4. The short question for consideration in both the revision petitions is whether the remedy by way of revision against the appellate order of the Sub Court lies to the District Court under Section 12-B of the repealed Act or whether the revision lies to the High Court under Section 22 of the Act. It is a well-settled principle of law chat a vested right of a litigant cannot be taken away by legislation in the course of a pending action unless the amending legislation is expressly made retrospective so as to affect such right. It is equally well established that the presumption against retrospective operation of a statute as regards vested rights applied not merely to substantive rights but applies equally to remedial rights, like rights of action, including rights of appeal, revision etc.
5. In a decision rendered by their Lordships of the Supreme Court, namely Garikapati Veerayya v. Subbiah Choudhary. (S) : 1SCR488 it was held that where a suit had been instituted before the date of the Constitution, the parties thereto had, from the date of the institution of the suit, a vested right of appeal, upon terms and conditions then in force. At page 454, (of SCJ) : (at p. 553 of AIR), their Lordships, on an exhausive review of all the earlier decisions, summarised the principles as follows:
'(1) That the legal pursuit of a remedy, suit, appeal and second appeal are really but steps in a series of proceedings all connected by an intrinsic unity and are to be regarded as one legal proceeding.

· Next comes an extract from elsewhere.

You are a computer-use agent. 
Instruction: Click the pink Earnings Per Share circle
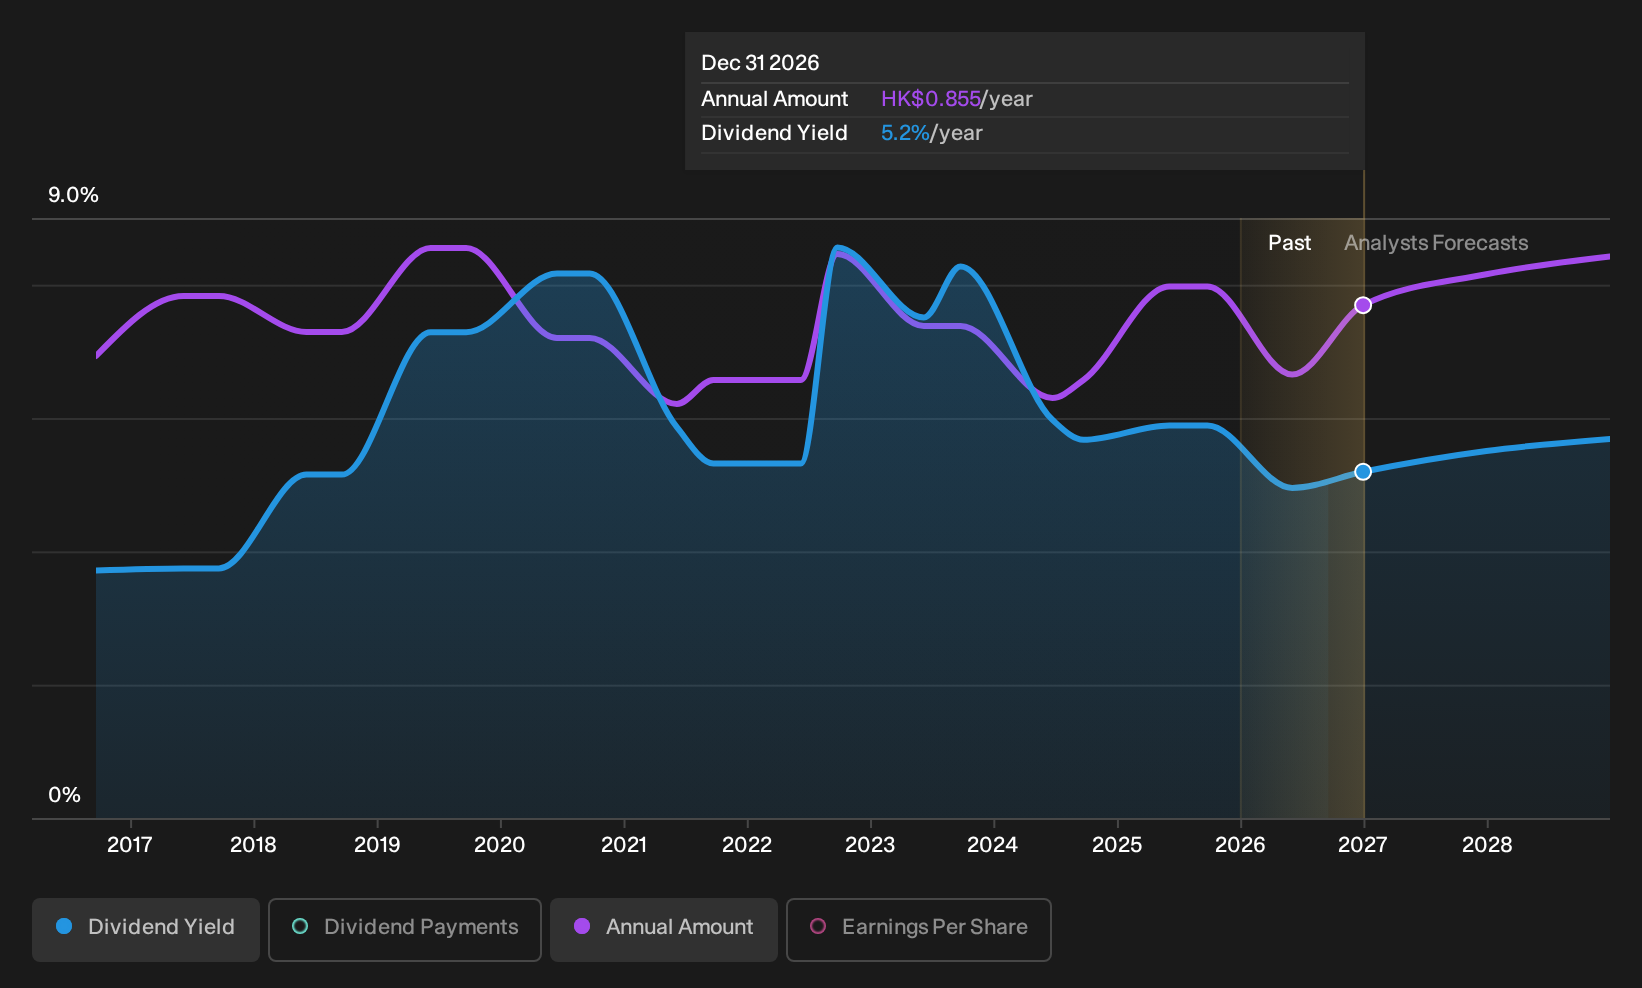[x=818, y=927]
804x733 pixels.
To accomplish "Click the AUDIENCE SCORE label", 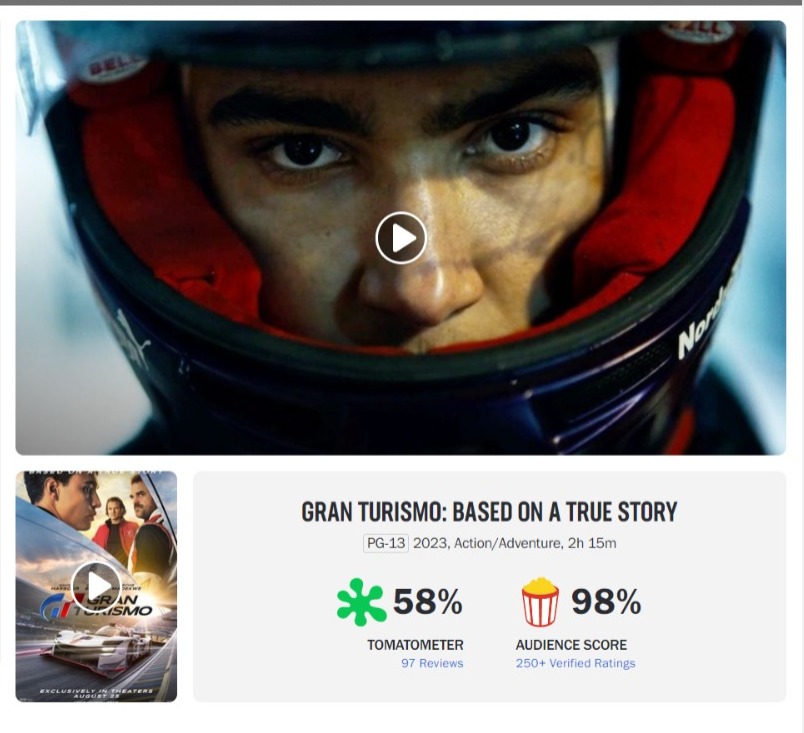I will pos(571,645).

(ii) The right of appeal is not a mere matter of procedure but is a substantive right.
(iii) The institution of the suit carries with it the implication that all rights of appeal then in force are preserved to the parties thereto till the rest of the career of the suit.
(iv) The right of appeal is a vested right and such a right to enter the superior Court accrues to the litigant and exists as on and from the date the lis commences and although it may be actually exercised when the adverse judgment is pronounced such right is to be governed by the law prevailing at the date of the institution of the suit or proceeding and not by the law that prevails at the date of its decision or at the date of the filing of the appeal.

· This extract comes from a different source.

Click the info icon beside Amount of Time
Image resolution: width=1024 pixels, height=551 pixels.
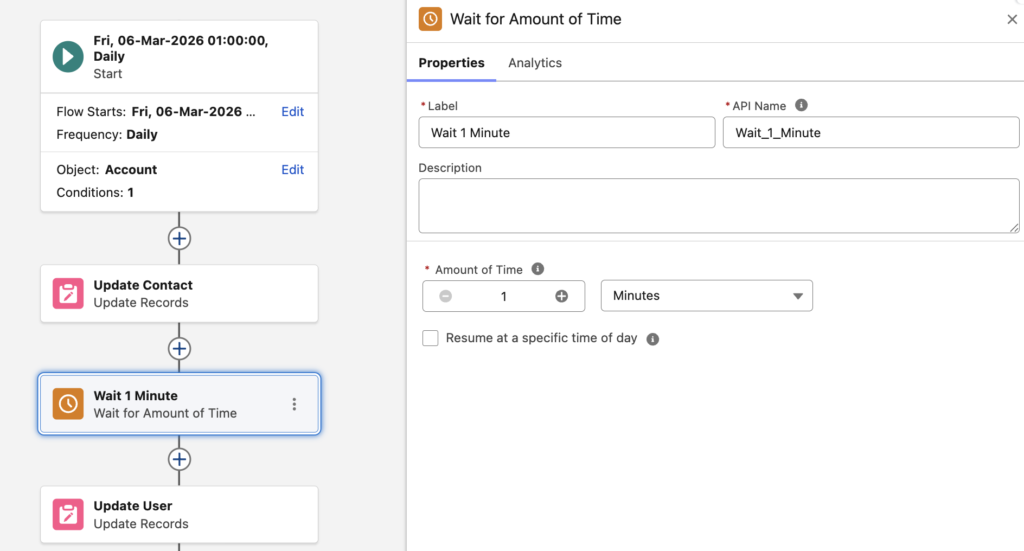coord(538,269)
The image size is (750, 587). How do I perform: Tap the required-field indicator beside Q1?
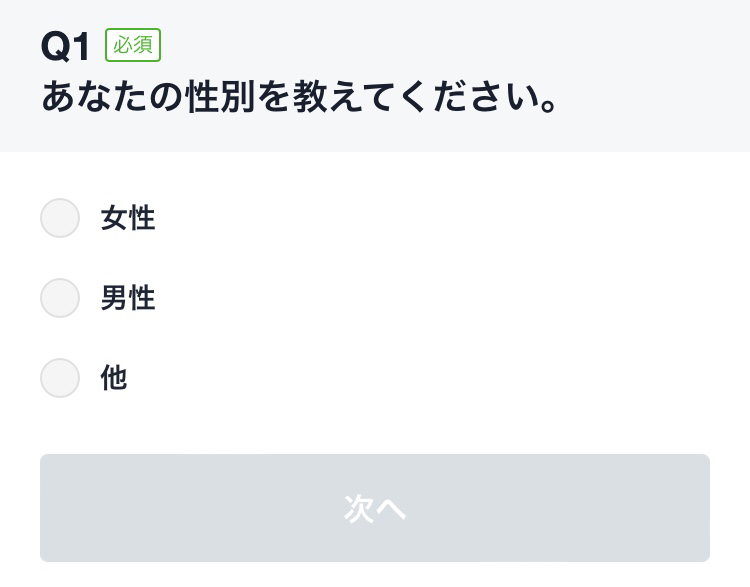133,46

(v) This vested right of appeal can be taken away only by a subsequent enactment if it so provides expressly or by necessary intendment and not otherwise.
6. In the case before us, the lis commenced when the repealed Act was in force. Necessarily, therefore, the remedies by way of appeal and revision which were provided under the repealed Act, would ensure to the benefit of the parties during the rest of the career of the proceeding. There is no provision in the new Act which expressly or by necessary intendment takes away this right of revision provided under Section 12-B of the repealed Act.
7. We may also look at the matter from another point of view. Section 33 of the Act, which is entitled 'Repeals and Savings', provides (by Clause d) that 'any investigation, legal proceeding or remedy in respect of any such right, privilege, obligation, liability, penalty, or punishment' provided under the repealed Act is saved. As rightly conceded by Sri Ramachandra Reddy learned counsel for the respondent, there is a clear indication in Section 33 (d) that the remedies provided under the repealed Act are preserved. Therefore, from a positive point of view, the remedy by way of revision provided under Section 12-B of the repealed Act is expressly preserved or saved.
8. For the above reasons, we hold that the right of revision provided under Section 12-B of the repealed Act is still available to the parties in the present case. If so, the revision filed by the unsuccessful party before the District Judge was a competent revision which that Court was bound to entertain.
9. On the above conclusions, it follows that C. R. P. No. 1557 of 1962 has to be remitted to the District Court, Visakhapatnam. The District Judge will re-entertain the revision on his file and dispose of it in accordance with law.
10. C. R. P. No 753 of 1962. The papers will be returned to the petitioner for being presented to the District Court, Visakhapatnam. There shall be an order accordingly in both the revisions. But there shall be no order as to costs in either of them.